Not sure if this is a Qubes issue, Whonix issue, or an issue with my networking ignorance…
Setup is Whonix 12 on Qubes as follows:
Whonix-Gateway1 (10.137.1.A)
is netVM for
Whonix-Workstation1 (10.137.2.P)
Whonix-Gateway2 (10.137.1.B)
is netVM for
Whonix-Workstation2 (10.137.3.Q)
Both Gateways have VPN_FIREWALL enabled.
LOCAL_NETs are 127.0.0.0/24 and 10.137.2.0/24 (or 10.137.3.0/24 respectively).
TB running on WS2 with default proxy settings (127.0.0.1:9050) works as expected.
Same TB (on WS2) connected to GW1 (10.137.2.1:9050) also works! This was surprising to me. Is this the intended design?
- GW1 and GW2 are on the same subnet (10.137.1.x) so they should be visible to each other, except for this:
any VM-to-VM traffic, among the VMs connected to the same Net/Proxy VM is blocked by default.
(from The Invisible Things Lab's blog: Playing with Qubes Networking for Fun and Profit)
-
WS2 is not communicating directly with GW1 because if GW2 has VPN disabled or Tor stopped, then TB does not connect. Not sure why VPN or Tor would need to be online for GW2 to send traffic to GW1? All very confusing…
-
This is not TB-specific. Also tested with random app on WS2 routing over proxychains to GW1.
1 Like
Can you reproduce this while removing Whonix from the equation?
I created a setup analogous to Qubes-Whonix setup above using Fedora machines but not really enlightening. No firewalls, no torsocks. Pointing Firefox to a proxyVM on a different subnet just sends packets out to the internet looking for the proxy IP as expected.
What’s strange is this next test using the following VMs:
Whonix-Gateway1 (10.137.1.A, 10.137.2.1)
Whonix-Gateway2 (10.137.1.B, 10.137.3.1)
Fedora-Workstation (10.137.2.R)
- Whonix-Gateway1 is net/proxyVM for Fedora-Workstation.
- Firefox in Fedora-Workstation is set to manual proxy settings (10.137.2.1:9050). check.torproject.org returns TorExit X.
- Firefox in Fedora-Workstation is set to system proxy settings. check.torproject.org returns TorExit Y. This is expected because TransPort will use a different circuit than SocksPort.
- Firefox is now set to connect to Gateway2 manual proxy settings (10.137.3.1:9050) while VM is still connected to Gateway1. check.torproject.org returns TorExit X! It is possible to get same TorExit node by coincidence. So tried again after some time. Same result.

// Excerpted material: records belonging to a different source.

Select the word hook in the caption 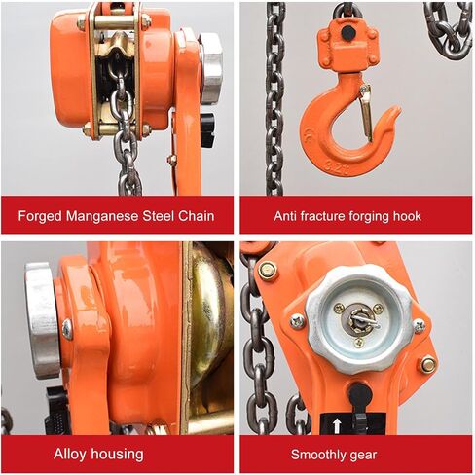point(407,216)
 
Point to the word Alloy point(70,454)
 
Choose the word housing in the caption point(117,455)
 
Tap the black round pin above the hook point(347,32)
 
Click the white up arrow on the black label point(337,425)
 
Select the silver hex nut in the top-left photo point(211,68)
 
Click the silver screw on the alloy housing point(67,329)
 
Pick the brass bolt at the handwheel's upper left point(268,271)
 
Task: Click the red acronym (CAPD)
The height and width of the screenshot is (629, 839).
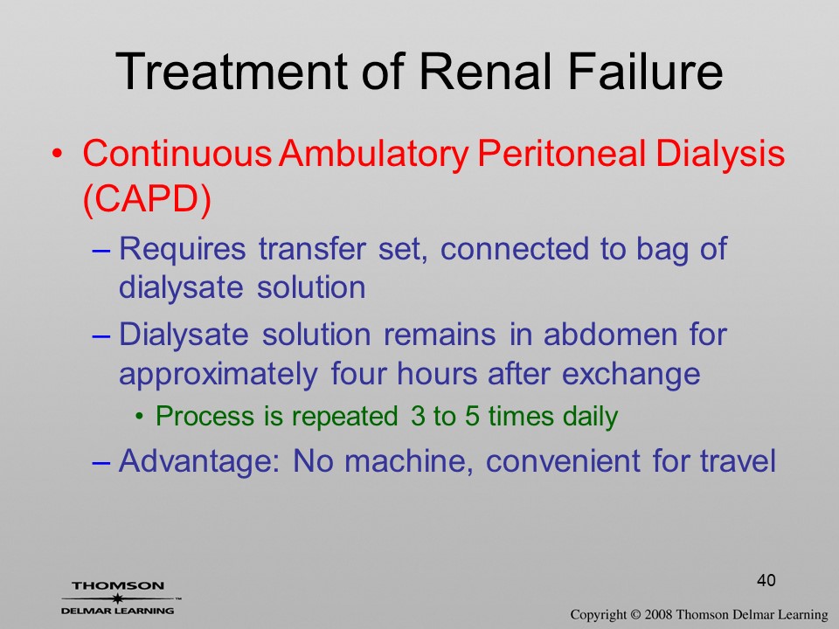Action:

This result was confirmed by watching arm traffic in both gateways. The Firefox traffic is being routed through Gateway1 even when proxy settings are set to Gateway2’s IP address. So one mystery is solved at least - there is no cross traffic between subnets.
But why is Whonix-Gateway accepting traffic destined for a non Gateway IP?
One more iteration with <random proxy IP>:9050 in Firefox routes over same SocksPort. It seems Gateway is only listening for Port and doesn’t care about the IP.
Because the default gateway (sudo route) is still the gateway. And whonix-gw-firewall only looks for destination ports.
Slightly related and additional explanation:
Gateway PREROUTING rules for SOCKS ports may interfere with trans port traffic
https://phabricator.whonix.org/T462
(Related, because as long as Qubes does not implement the optional static IP addresses feature, it is difficult to implement forwarding traffic designed for the gateway IP only.)
1 Like
Thanks. Thread category / subject changed.